Background Mycobacterium tuberculosis (Mtb), the causative agent of tuberculosis (TB), continues to become a significant risk to world health despite the availability of Bacille Calmette-Guérin (BCG) vaccination. The limited efficacy of BCG in adults and the low sensitivity of conventional diagnostic methods highlight the urgent need for novel antigens to improve TB immunodiagnostics. Methods This study constructs, clones, and expresses Rv3875 and Rv2873, encoding ESAT-6 and MPT83 proteins from Mtb H37Rv as potential subunit proteins. Genomic DNA was extracted, and target genes were amplified by polymerase chain reaction (PCR) using a primer pair containing BamHI and HindIII restriction sites. Immunoinformatics analysis using IEDB predicted T-cell epitopes of Rv3875 and Rv2873. SignalP, DeepTMHMM, VaxiJen, AllerTOP, and ToxinPred2 were used to assess localization, antigenicity, and safety profiles. Results The amplicons (288 bp for Rv3875 and 663 bp for Rv2873) were successfully cloned into the pTrcHis A expression vector and transformed into Escherichia coli DH5α and BL21 strains. Colony PCR, restriction digestion, and sequencing assured the presence and integrity of the recombinant constructs, showing over 99% identity to reference sequences.
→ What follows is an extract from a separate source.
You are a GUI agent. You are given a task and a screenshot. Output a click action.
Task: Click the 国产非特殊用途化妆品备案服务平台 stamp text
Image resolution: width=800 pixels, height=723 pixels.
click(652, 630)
Recombinant protein expression induced with IPTG yielded bands of ~11-12 kDa (Rv3875) and ~22 kDa (Rv2873) on SDS-PAGE. SignalP and DeepTMHMM identified ESAT-6 as secreted and MPT83 as a lipoprotein, whereas VaxiJen, AllerTOP, and ToxinPred confirmed both as antigenic, nonallergenic, and non-toxic. Conclusion These results show that Rv3875 and Rv2873 successfully cloned and expressed at the molecular level, and that they could be used as subunit proteins for TB immunodiagnostics.